我和朋友闲聊,谈到养花种草,不觉就谈到了紫藤。他说有一种名叫久伊豆的日本种紫藤,看上去让人想到川端康成。
川端康成的作品我读了不少,这种紫藤却没见过,料想应该是《源氏物语》中的那种吧。记得《源氏物语》里,写过藤花的,好像还不止一处。春夜的藤花,一大串一大串,落满大露水珠子,寂然垂挂着,像一段段潮湿的无法释然的心事。
传统的中国紫藤倒屡见不鲜。张爱玲的《倾城之恋》里有处神来之笔,也提到了藤花,月光中从窗子上面吊下来,一枝。但旋即又恍惚不清了——“也许是玫瑰,也许不是”。我觉得还应该是紫藤吧。紫色不易融于月色,紫藤是紫藤,月色是月色,应该很容易就能分清的,只是月光下的男女容易犯错,一不小心就把紫藤当成了玫瑰。
紫藤的花穗欲开时紫得凝重、饱满,但开完后浓紫就褪变成淡白。紫色高贵,只是中国人的意识里多的是富贵,对高贵却很淡漠。开国君主举事之初,与一帮打天下的弟兄最具诱惑性的约定,就是共享富贵。当然,大业既成之后,却总是屠戮功臣。
我买过一本书信体小说——《紫颜色》,十多年了,不曾读过一页,现在都不知丢哪儿去了。看过卢梭的《新爱洛依丝》之后,我就不再喜欢这种文体了,但还是喜欢《紫颜色》这个书名。
紫色微甜,沁凉,有一些暗香浮动的秘密,如果有年龄,就是介于二十五岁至二十八岁之间,带一丝清澈而纯洁的诱惑性。
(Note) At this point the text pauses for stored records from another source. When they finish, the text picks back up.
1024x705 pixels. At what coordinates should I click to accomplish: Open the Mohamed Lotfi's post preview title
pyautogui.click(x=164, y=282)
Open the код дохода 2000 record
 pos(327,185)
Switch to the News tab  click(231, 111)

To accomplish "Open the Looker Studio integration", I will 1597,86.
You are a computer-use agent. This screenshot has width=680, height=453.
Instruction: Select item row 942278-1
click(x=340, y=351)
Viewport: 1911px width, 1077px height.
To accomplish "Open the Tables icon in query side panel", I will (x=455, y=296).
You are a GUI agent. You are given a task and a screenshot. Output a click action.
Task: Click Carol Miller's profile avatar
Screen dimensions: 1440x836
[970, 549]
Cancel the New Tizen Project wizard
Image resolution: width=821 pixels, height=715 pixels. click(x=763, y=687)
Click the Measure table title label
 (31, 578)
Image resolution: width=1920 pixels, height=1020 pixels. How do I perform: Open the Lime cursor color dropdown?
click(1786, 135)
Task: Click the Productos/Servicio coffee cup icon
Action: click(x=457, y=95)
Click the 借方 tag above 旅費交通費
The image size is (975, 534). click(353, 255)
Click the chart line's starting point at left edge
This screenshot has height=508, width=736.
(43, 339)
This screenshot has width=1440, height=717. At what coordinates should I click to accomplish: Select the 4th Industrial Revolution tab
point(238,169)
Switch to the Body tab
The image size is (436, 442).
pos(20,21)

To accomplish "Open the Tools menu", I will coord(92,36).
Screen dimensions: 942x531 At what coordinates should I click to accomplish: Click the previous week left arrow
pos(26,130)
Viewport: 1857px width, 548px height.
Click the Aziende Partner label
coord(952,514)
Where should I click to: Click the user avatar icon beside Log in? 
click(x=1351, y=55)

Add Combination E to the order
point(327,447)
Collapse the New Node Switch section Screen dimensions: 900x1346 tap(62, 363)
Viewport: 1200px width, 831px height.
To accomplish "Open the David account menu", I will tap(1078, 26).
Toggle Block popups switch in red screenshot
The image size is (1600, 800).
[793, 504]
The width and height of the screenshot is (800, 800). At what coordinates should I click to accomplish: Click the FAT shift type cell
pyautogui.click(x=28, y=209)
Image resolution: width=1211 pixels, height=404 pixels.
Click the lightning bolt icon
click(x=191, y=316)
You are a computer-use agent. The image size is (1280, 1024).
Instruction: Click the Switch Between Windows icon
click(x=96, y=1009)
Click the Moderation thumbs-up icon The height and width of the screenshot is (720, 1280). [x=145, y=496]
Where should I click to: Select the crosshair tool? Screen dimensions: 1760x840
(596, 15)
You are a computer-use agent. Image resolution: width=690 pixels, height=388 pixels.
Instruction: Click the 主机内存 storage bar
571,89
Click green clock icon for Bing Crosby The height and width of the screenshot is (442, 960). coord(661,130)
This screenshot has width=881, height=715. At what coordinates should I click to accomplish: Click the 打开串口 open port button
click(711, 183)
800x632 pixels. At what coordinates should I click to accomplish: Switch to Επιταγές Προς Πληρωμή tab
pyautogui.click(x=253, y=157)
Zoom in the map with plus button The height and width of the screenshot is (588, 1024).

紫色不易太浓,太浓的紫色有点压抑,说是压抑,其实是不安,人在面对一个不可预测的世界时,常有这种反应。
紫藤作为一种绘画题材,盘曲的老藤似乎比花朵更富于表现力,那藤最好是徐青藤式的笔意,怒、枯、倔,置和谐于不顾,生命与世界之间,总存在着一种难以调和的冲突和对抗。
有一年初夏,在一个小镇,我去一个搞书画装裱的退休老教师家,他住在学校西边,有个单独的小院,里面种满花木。老两口到街上买宣纸去了,他的小女儿接待我。我们坐在那架紫藤下喝绿茶,有一搭没一搭地说些闲话。她端起玻璃杯,手指映在上面,特别修长晶莹。她低头喝茶,眼皮儿微微下垂,是好看的双眼皮儿,抬头时又眼波欲流。有那么一刻,我们似乎没什么话可说了,四围一片宁静。我把杯子放在小木桌上,发出了很大的响声,她抿嘴一笑,给我续水。有一根藤枝在她肩后垂着,在微风中轻轻晃动……一晃,这已经是二十多年前的事了。
废名的《桥》中,琴子看到一个好地方,便和妹妹细竹说,在这里做一个隐士也很好,豆棚瓜架雨如丝,做针线活时看《聊斋志异》解闷儿。
不知怎么,读到此处,我眼前便浮现出那个紫藤架来。